Convert the material, starting at the line that contains "This screenshot has height=668, width=1186." and ending at the end of the material, into a numbered list with blank lines left out. Leave the pictures out of your answer.
=-=-=-=-=
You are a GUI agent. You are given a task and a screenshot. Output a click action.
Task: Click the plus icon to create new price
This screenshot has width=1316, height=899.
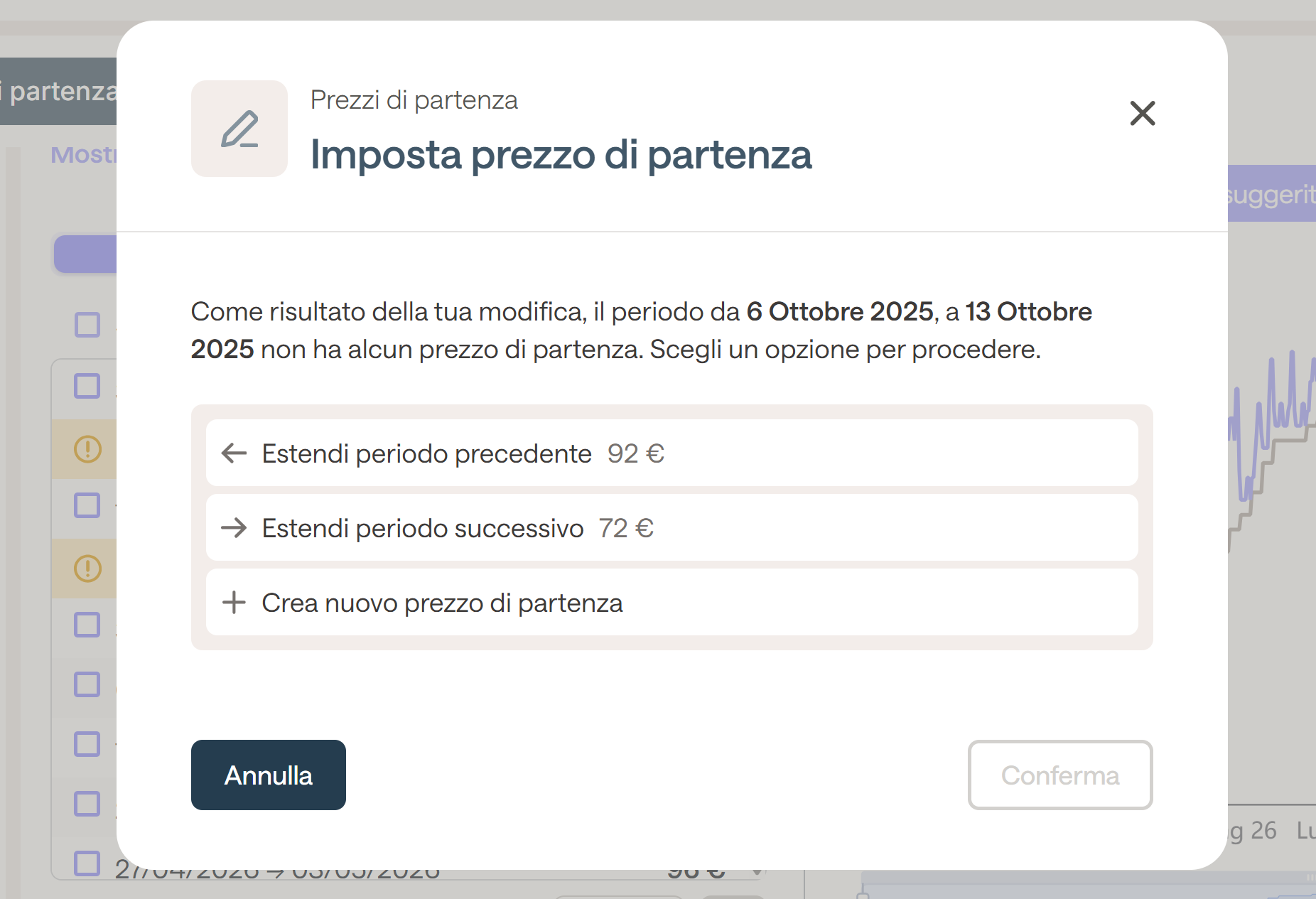click(x=234, y=602)
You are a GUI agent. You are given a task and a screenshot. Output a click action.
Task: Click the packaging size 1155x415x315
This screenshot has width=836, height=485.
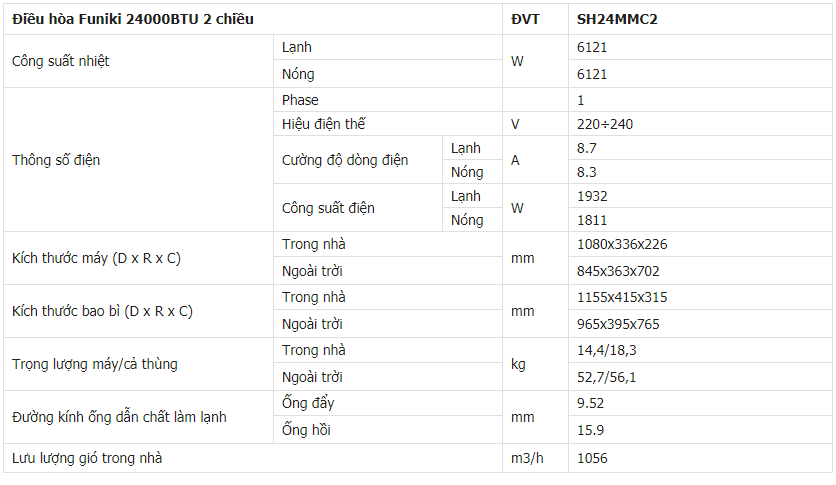(622, 297)
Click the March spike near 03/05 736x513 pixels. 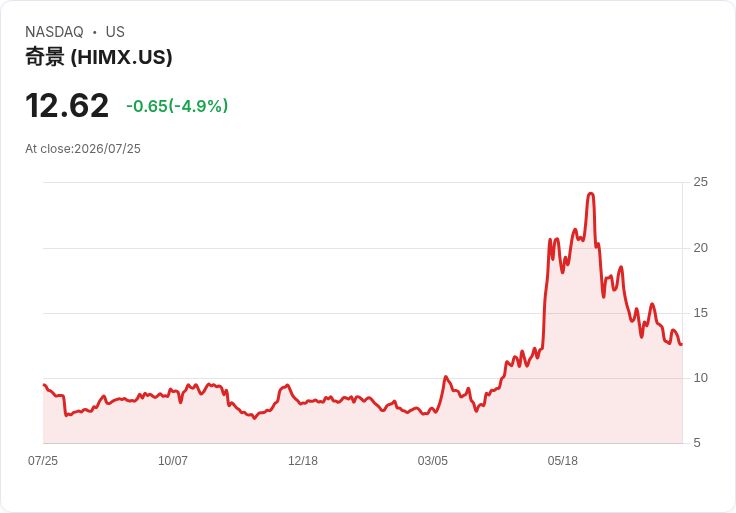446,377
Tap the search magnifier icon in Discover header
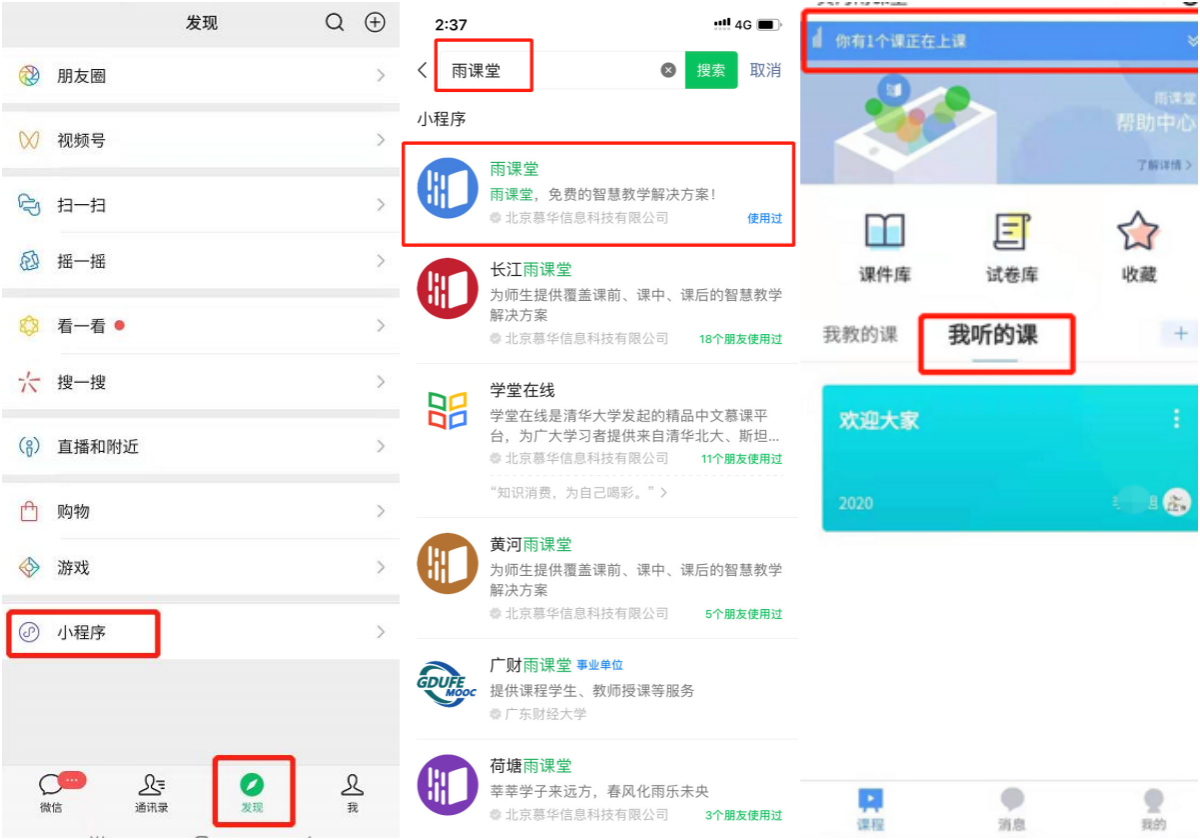The height and width of the screenshot is (840, 1200). (335, 22)
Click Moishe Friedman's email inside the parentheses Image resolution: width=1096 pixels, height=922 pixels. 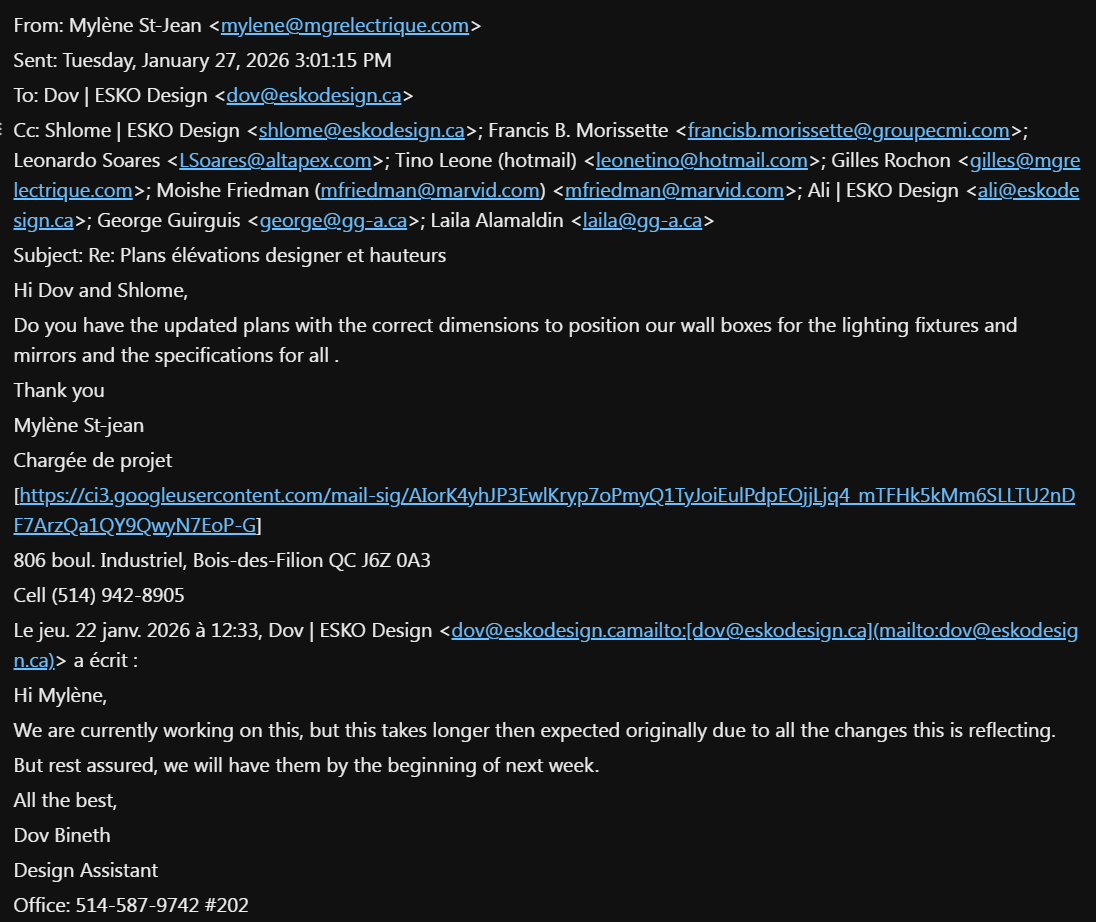click(x=430, y=190)
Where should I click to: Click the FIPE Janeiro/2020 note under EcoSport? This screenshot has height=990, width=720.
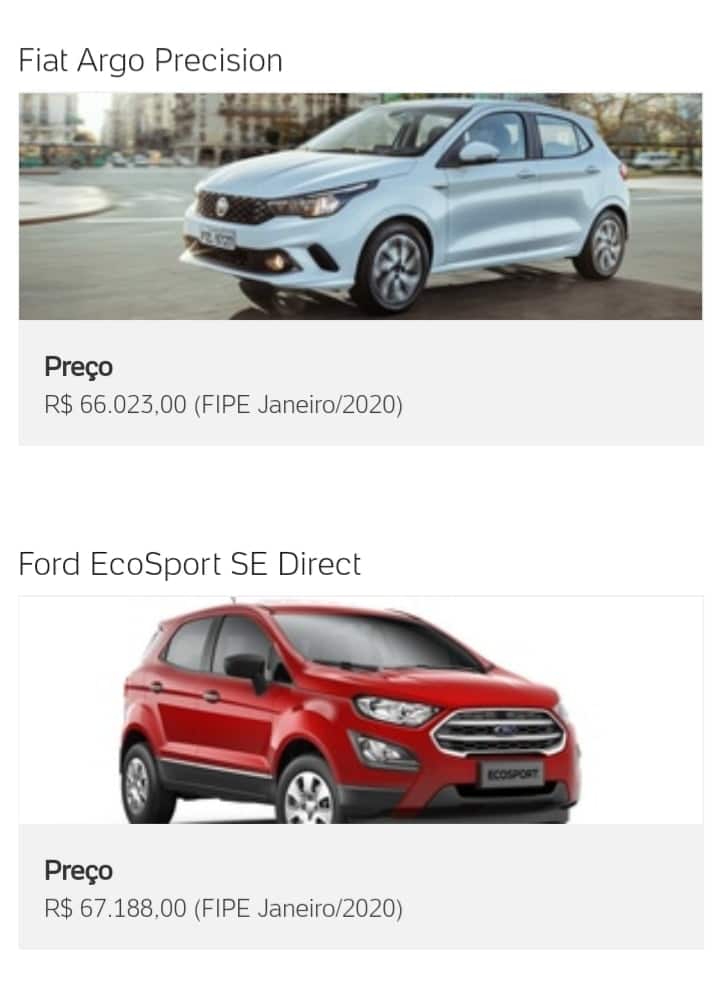pyautogui.click(x=298, y=909)
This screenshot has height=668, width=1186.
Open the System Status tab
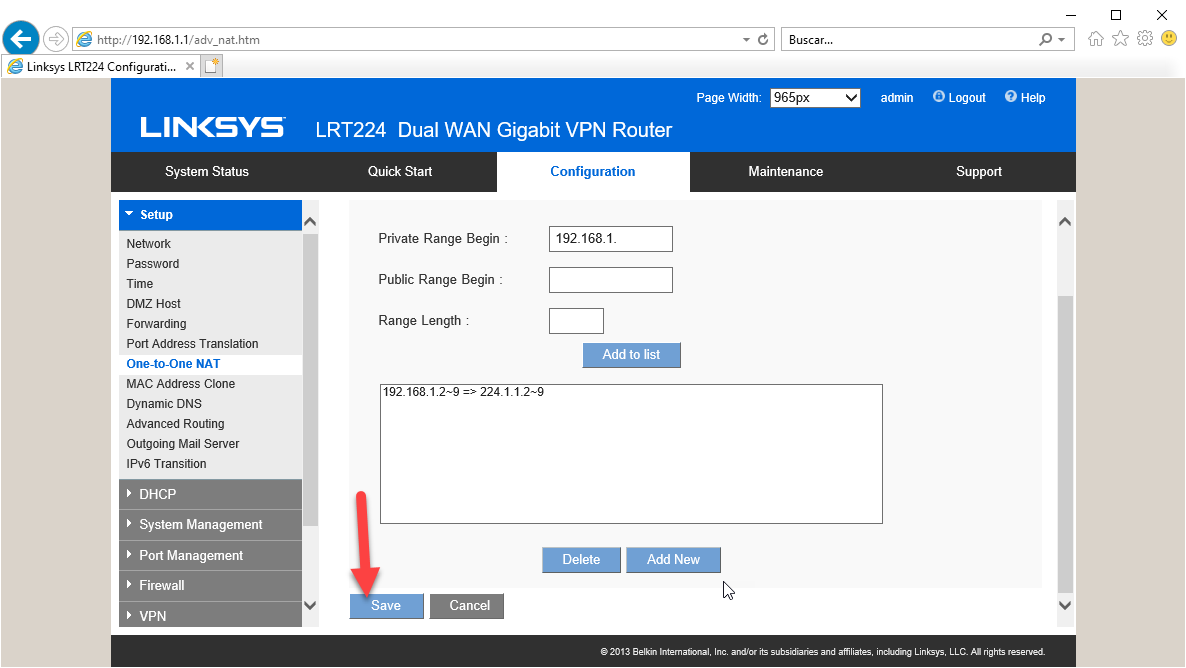(x=207, y=172)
=-=-=-=-=
> _RESULT_:
1. This screenshot has height=668, width=1186.
2. Open the System Status tab
3. (x=207, y=172)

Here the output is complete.